The hygiene hypothesis explains the phenomenon of having a superior resistance to allergy when exposed to microbial components at an early stage in life [5]. In our previous study with murine model [6], we demonstrated that it could be extended to infectious diseases as well. Accordingly, we showed that an early exposure to PAMPs resulted in better resistance to HSV-1 infection and also helped in maintaining efficient memory. This report is novel because there is apparent lack of research focused on development aspect of immunity in preemies. Our study suggests that “ex- preemie children” are different than “term” children with regard to their immunity because of their unique experience after birth.

Materials and Methods

Study participants

The study participants were infants below the age of 12 months. These infants were apparently healthy, had no immunosuppressive conditions, congenital malformations or disorders and had an up-todate immunization record. All the participating infants were born at Johnson City Medical Center (JCMC) or transferred to JCMC. The infants who were included in the study were divided into two groups. The 1st group included preterm infants with a gestation period of less than or equal to 32 weeks and were hospitalized in the NICU for over 4 weeks. The 2nd group comprised of term infants; that were born after a gestation period of 37 weeks and had no history of hospitalization in the NICU (Table 1 provides the inclusion criteria). Each participant was enrolled only after obtaining a written informed consent from the parent or the legal guardian. The study was approved by the East Tennessee state university, institutional review board.
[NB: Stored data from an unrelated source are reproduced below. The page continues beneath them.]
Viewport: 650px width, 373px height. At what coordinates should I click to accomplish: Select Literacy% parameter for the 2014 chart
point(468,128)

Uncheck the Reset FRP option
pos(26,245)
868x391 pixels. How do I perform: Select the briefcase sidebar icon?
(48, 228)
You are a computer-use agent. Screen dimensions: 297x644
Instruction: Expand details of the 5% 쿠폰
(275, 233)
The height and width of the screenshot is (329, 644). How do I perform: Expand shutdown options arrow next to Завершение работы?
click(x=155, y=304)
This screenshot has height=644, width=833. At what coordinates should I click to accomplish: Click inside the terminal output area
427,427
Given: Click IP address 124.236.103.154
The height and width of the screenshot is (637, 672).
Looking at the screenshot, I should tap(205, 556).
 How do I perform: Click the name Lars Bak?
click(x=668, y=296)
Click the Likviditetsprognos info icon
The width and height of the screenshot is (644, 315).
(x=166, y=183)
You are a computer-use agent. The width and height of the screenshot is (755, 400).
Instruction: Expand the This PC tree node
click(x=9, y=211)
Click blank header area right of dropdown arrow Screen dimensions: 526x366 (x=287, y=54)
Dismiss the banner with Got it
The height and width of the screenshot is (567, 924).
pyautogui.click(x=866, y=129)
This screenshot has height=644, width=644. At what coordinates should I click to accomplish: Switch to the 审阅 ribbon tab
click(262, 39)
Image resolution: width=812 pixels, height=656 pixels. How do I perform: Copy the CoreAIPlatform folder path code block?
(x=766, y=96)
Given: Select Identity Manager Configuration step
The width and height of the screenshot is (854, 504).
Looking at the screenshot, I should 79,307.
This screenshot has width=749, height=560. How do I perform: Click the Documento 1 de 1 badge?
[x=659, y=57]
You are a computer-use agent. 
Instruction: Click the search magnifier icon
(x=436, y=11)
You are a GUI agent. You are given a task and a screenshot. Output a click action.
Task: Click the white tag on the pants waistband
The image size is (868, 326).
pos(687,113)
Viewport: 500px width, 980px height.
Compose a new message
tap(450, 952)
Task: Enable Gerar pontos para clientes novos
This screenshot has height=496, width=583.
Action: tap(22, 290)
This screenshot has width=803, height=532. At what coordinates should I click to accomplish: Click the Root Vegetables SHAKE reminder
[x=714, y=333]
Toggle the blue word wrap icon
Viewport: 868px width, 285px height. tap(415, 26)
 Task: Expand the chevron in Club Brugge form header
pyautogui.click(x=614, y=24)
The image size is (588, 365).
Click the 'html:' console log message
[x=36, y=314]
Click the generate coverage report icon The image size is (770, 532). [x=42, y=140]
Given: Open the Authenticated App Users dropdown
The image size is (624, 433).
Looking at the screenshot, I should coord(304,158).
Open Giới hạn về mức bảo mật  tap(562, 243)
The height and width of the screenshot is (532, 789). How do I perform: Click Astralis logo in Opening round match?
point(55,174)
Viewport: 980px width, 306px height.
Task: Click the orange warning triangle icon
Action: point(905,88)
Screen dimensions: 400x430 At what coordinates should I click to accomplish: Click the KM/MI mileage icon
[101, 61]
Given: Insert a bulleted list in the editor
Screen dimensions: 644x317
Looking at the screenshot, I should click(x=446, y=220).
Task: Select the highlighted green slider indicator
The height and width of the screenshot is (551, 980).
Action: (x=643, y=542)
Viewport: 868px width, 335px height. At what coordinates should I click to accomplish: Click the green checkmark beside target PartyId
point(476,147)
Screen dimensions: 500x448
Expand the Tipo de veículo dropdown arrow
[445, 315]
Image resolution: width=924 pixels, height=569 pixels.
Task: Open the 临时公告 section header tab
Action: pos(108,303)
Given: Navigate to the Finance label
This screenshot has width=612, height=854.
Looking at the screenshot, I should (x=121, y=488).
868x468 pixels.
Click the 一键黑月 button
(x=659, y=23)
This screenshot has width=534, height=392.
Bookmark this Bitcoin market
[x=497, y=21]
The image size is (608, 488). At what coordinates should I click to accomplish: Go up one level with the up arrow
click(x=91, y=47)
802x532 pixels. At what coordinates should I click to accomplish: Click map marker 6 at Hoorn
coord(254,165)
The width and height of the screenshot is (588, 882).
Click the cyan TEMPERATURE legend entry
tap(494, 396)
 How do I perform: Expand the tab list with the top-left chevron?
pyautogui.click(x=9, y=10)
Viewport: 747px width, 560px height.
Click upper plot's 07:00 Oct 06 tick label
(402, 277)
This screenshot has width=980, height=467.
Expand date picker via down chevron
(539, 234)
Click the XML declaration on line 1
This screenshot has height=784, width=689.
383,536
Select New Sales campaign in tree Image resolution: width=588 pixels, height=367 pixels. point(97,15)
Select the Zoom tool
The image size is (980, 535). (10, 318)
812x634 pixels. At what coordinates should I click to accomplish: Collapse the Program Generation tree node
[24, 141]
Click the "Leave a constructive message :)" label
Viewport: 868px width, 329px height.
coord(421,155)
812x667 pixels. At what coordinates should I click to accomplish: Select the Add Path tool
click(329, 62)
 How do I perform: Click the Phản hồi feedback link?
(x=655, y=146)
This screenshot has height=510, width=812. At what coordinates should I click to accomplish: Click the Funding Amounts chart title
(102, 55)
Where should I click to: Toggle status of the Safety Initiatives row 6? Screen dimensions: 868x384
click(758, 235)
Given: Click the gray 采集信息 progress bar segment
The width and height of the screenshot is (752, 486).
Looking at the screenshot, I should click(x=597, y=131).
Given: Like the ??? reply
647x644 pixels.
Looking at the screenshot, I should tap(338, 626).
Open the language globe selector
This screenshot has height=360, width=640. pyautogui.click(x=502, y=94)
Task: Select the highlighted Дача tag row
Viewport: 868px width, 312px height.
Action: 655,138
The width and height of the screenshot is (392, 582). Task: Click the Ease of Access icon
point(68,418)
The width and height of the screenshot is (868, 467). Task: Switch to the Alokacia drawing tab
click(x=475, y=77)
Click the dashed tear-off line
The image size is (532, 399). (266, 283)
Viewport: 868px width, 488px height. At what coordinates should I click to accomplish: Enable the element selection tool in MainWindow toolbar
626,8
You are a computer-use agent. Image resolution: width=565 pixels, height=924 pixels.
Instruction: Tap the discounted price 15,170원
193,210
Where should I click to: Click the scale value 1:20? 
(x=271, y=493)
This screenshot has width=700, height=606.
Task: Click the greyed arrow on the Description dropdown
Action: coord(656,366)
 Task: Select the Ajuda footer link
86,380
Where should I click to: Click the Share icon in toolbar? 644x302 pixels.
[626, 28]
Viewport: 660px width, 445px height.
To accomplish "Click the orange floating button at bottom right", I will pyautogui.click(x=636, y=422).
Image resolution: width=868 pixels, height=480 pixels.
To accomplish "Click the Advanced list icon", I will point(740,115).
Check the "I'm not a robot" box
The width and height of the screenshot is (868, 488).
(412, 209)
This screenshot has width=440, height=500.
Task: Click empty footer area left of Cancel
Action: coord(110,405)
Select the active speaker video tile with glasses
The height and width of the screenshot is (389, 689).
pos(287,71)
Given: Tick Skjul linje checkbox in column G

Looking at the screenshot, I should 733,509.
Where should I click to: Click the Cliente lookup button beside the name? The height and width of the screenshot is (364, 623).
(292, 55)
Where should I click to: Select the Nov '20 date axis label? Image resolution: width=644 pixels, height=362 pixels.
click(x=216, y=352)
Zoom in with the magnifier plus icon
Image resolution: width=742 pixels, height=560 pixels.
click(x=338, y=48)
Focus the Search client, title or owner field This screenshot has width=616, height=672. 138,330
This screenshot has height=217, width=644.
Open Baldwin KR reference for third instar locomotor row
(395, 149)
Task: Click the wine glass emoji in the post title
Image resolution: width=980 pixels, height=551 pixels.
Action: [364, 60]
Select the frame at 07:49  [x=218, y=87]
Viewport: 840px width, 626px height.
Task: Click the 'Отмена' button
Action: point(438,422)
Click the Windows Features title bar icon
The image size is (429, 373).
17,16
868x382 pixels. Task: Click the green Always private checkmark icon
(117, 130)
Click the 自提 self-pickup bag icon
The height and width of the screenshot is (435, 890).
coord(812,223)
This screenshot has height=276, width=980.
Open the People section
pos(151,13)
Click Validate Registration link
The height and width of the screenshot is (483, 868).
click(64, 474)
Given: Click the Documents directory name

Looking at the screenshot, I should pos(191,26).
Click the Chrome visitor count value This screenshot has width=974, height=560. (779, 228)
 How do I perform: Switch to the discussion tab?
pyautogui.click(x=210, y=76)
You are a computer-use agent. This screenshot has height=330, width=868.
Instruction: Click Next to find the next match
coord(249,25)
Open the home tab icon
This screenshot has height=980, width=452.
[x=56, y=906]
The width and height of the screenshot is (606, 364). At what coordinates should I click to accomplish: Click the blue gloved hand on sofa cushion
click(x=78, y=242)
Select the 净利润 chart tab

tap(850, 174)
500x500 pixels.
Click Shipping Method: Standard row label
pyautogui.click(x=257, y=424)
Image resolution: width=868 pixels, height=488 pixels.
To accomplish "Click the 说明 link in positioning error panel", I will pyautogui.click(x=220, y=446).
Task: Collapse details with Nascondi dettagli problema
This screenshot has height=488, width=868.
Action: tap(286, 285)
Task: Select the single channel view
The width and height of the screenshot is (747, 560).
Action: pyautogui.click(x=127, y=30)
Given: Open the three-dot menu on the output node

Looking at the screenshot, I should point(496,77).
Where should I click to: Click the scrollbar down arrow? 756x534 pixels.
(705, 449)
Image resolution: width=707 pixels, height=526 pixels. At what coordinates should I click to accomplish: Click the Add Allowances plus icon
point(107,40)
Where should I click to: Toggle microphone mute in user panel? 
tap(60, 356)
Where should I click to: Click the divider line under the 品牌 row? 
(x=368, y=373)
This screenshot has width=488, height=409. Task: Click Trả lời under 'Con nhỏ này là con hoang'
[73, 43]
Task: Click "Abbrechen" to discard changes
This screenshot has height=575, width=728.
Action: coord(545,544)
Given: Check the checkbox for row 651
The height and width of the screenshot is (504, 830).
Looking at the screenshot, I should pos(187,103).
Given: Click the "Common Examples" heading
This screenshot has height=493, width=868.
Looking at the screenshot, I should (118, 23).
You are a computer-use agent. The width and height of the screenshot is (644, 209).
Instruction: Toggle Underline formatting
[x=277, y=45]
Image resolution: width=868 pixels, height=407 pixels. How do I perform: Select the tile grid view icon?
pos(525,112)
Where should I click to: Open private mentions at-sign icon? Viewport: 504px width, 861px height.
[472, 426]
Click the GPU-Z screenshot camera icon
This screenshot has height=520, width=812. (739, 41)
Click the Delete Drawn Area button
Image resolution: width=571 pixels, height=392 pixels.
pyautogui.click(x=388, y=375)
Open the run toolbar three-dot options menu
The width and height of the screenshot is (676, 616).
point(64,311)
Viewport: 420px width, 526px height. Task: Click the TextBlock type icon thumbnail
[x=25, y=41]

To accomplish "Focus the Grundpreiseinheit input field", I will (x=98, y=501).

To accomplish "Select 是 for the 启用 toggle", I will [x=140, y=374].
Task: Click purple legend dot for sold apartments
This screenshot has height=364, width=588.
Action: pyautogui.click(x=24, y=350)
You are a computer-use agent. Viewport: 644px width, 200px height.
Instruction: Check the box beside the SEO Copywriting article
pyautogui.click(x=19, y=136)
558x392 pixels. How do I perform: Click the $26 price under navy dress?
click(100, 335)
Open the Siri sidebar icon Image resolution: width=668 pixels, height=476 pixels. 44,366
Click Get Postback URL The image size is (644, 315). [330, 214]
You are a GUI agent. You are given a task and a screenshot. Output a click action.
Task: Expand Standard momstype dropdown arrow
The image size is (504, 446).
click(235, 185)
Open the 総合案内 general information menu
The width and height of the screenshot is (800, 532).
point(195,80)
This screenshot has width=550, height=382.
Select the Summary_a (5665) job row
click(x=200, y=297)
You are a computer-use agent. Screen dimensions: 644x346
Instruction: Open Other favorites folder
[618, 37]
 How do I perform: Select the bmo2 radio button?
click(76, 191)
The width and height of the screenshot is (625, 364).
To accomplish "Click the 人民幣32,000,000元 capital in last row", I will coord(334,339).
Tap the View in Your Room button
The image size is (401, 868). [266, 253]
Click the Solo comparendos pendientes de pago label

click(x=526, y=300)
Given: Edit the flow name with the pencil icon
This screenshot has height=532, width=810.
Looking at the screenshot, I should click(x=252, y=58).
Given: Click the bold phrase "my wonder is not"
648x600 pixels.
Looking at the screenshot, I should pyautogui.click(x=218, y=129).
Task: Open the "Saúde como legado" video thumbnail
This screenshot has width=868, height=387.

Term infants Preterm infants
Born at Johnson City Medical Center(JCMC) or Transferred to JCMC in first 24 hours of life Born at Johnson City Medical Center(JCMC) or Transferred to JCMC in first 24 hours of life
Born after 37 weeks of Gestation Gestation period of less than or equal to 32 weeks
No History of hospitalization in the NICU Hospitalization in NICU for minimum of 28 days
Age less than or equal to 12 months Age less than or equal to 12 months
Absence of congenital malformation or disorder Absence of congenital malformation or disorder
Age appropriate immunization Age appropriate immunization
Absence of any history of oral or IV steroid treatment in last 4 weeks Absence of any history of oral or IV steroid treatment in last 4 weeks
Absence of any acute infection in last one month Absence of any acute infection in last one month

The infants were included into either term or preterm infant group based on the above enlisted inclusion criteria

Table 1: Criteria for inclusion of neonates in the study.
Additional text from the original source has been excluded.